### DATA SHOWN
==*==
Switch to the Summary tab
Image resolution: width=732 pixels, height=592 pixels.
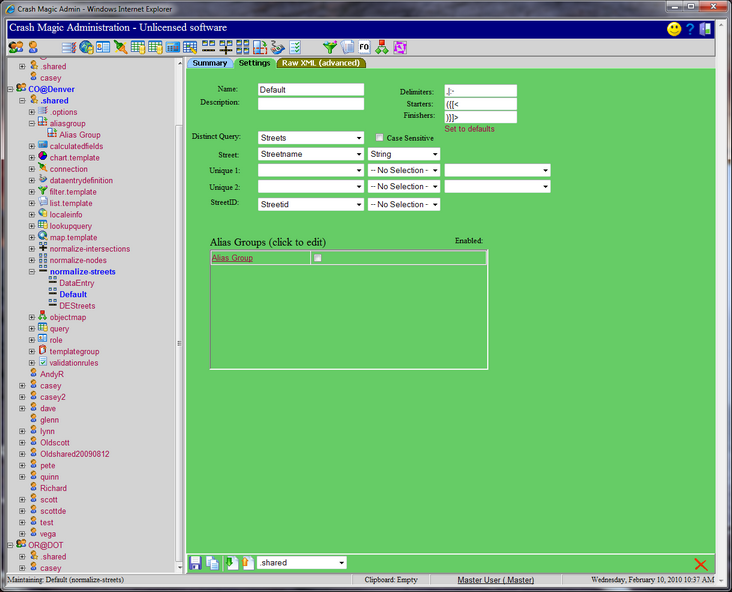[x=209, y=63]
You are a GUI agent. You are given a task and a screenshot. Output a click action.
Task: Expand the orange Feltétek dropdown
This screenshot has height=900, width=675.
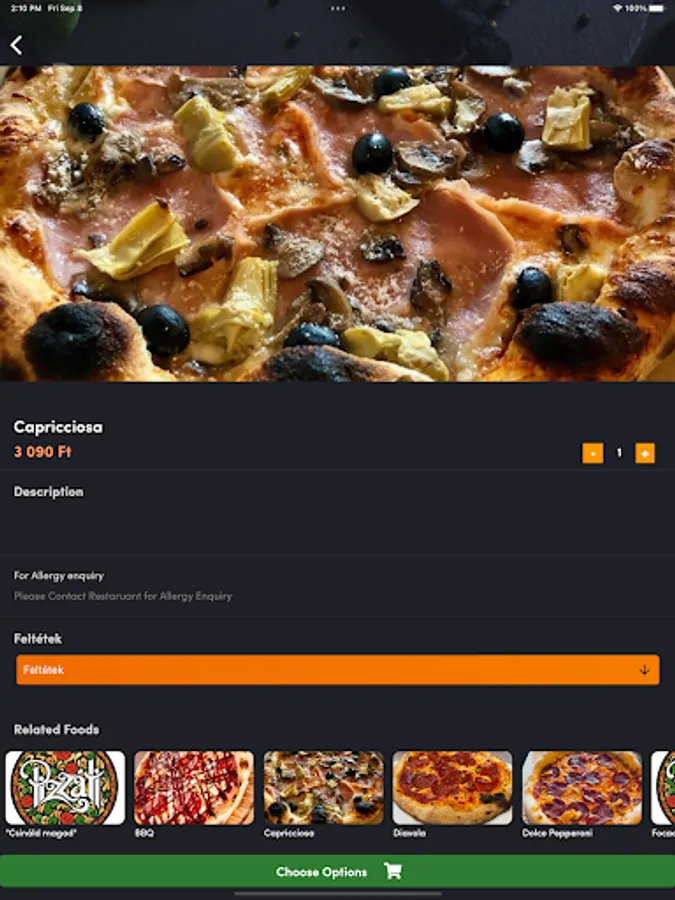click(x=338, y=670)
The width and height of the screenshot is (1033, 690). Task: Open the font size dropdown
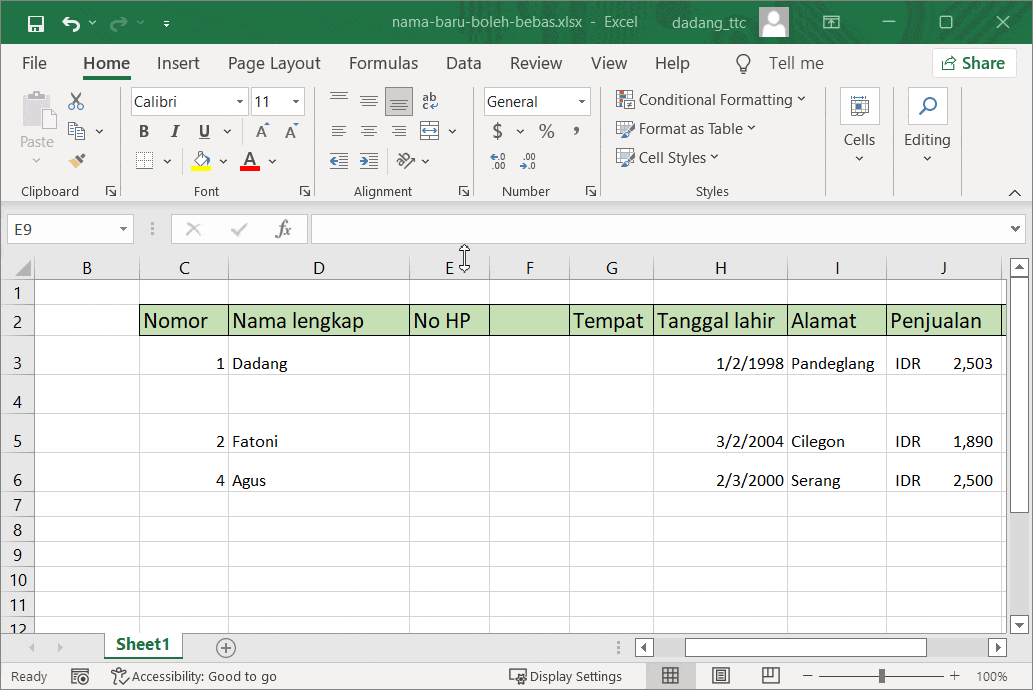[x=295, y=101]
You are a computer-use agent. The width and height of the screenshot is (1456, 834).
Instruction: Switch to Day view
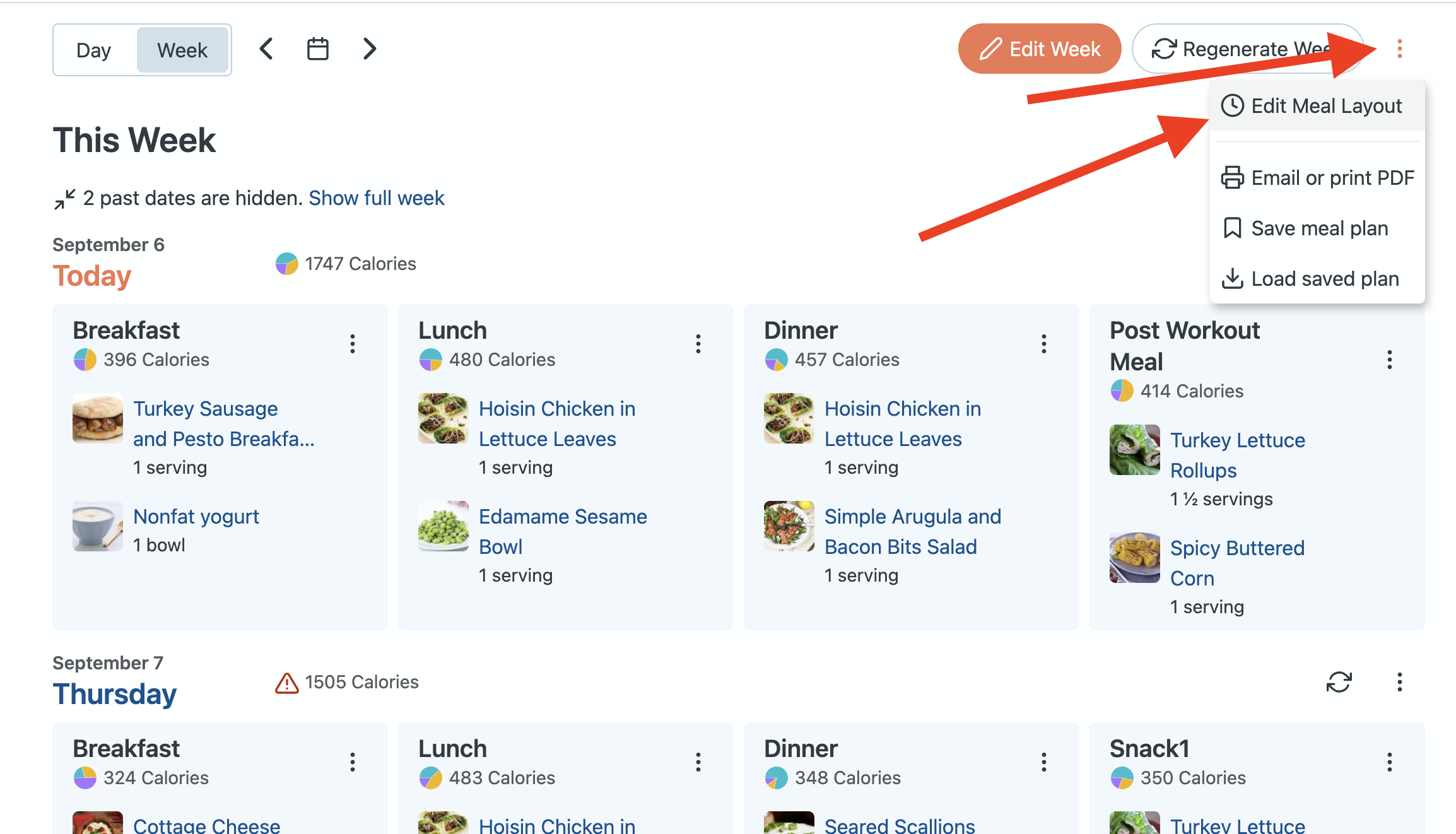pos(94,50)
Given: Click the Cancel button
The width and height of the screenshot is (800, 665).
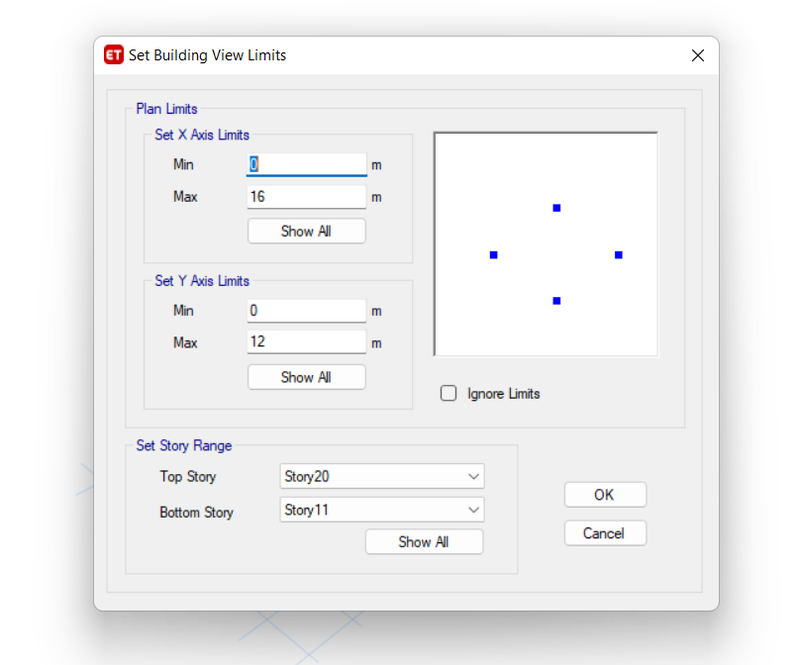Looking at the screenshot, I should point(605,533).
==*==
### WORK TASK
Return the records verbatim, minus pictures.

### RESPONSE AREA
Switch to the Summary tab
Image resolution: width=732 pixels, height=592 pixels.
[x=209, y=63]
You are a GUI agent. You are given a task and a screenshot. Output a click action.
Task: Expand the orange Feltétek dropdown
This screenshot has height=900, width=675.
click(x=338, y=670)
The width and height of the screenshot is (1033, 690). Task: Open the font size dropdown
[x=295, y=101]
You are a computer-use agent. The width and height of the screenshot is (1456, 834).
Instruction: Switch to Day view
pos(94,50)
Given: Click the Cancel button
The width and height of the screenshot is (800, 665).
Looking at the screenshot, I should point(605,533).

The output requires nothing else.